I'd say your "another keyfob sensor?" is likely correct, that would sense you when you're standing in front of the frunk and press the button, whereas the ones in the cabin may not.

BTW: Love that you labelled the snow, and the label of "adorable" for the front motor is rather funny too.


They only moved it to make it easier for the monthly replacement.
 
Just FYI: those gloves are supposed to be tested annually, 5 years old isn't a good sign, They're also supposed to be used in leather protectors (which I hope you're doing) It only takes a pin-hole to defeat the gloves. I recommend that if you aren't going to get them properly tested that you at least blow some air in to them, and roll them over at the cuff and squeeze to see if they hold air, if not, they're not doing you much good.

I apologize for all my safety rants, but as someone who shows up to deal with the aftermath when someone doesn't pay enough attention to it, it's the one part of all of this that I don't find to be a joke when not handled properly.

They only moved it to make it easier for the monthly replacement.
Hey! some of us can get 3-4 months out of one of those batteries! ;)
 
Just FYI: those gloves are supposed to be tested annually, 5 years old isn't a good sign, They're also supposed to be used in leather protectors (which I hope you're doing) It only takes a pin-hole to defeat the gloves.
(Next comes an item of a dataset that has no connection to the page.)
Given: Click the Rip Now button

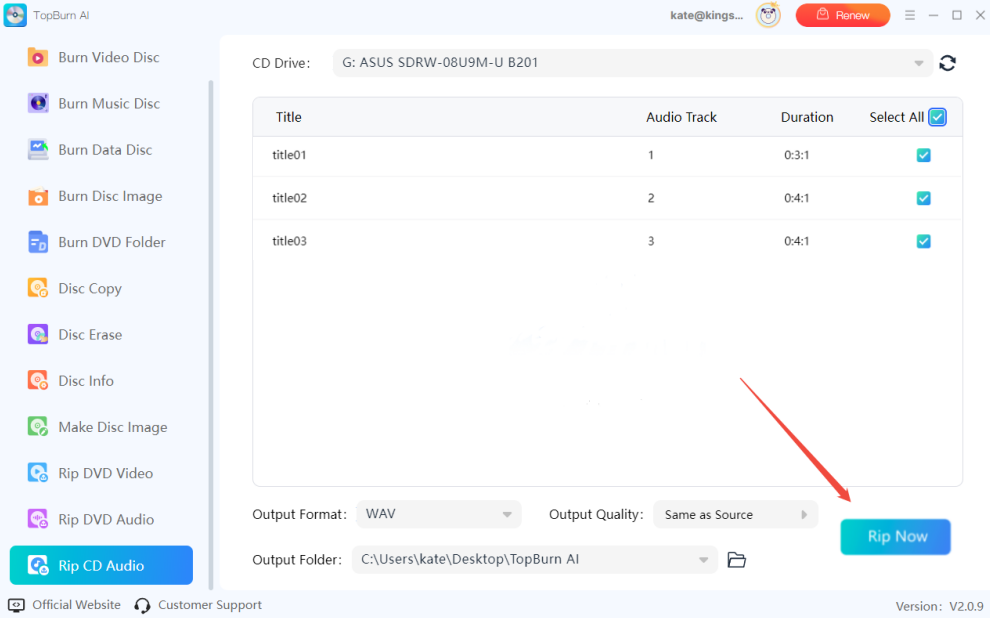Looking at the screenshot, I should (x=895, y=537).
I recommend that if you aren't going to get them properly tested that you at least blow some air in to them, and roll them over at the cuff and squeeze to see if they hold air, if not, they're not doing you much good.
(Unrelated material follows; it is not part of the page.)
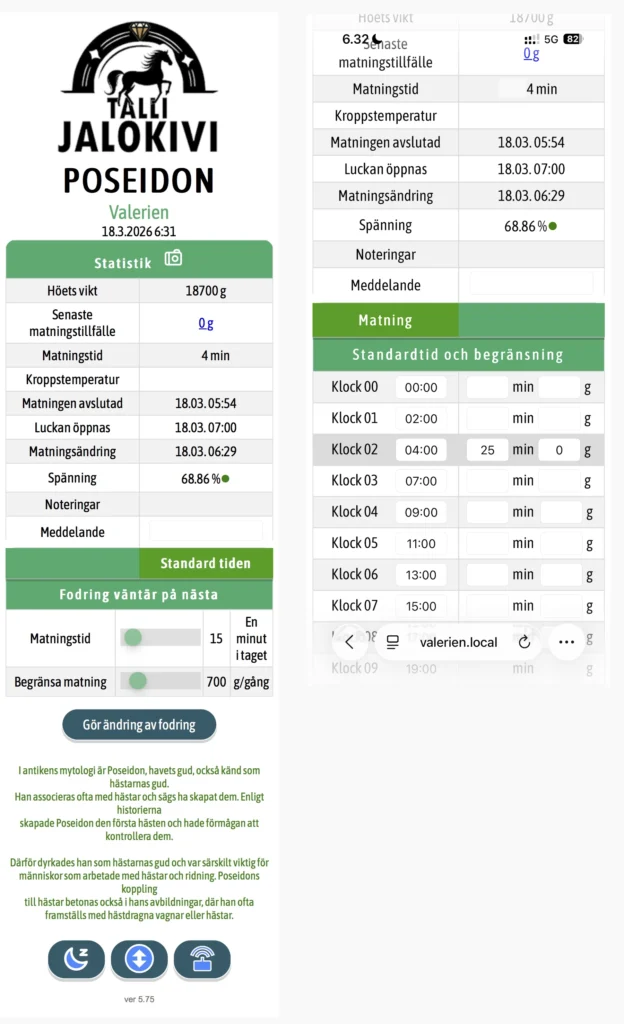624x1024 pixels.
Task: Click the Meddelande input field in left panel
Action: click(x=206, y=532)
I apologize for all my safety rants, but as someone who shows up to deal with the aftermath when someone doesn't pay enough attention to it, it's the one part of all of this that I don't find to be a joke when not handled properly.


Hey! some of us can get 3-4 months out of one of those batteries! ;)

I purchased those gloves a while ago and I always test them before I use them..The gloves are as tight as a drum.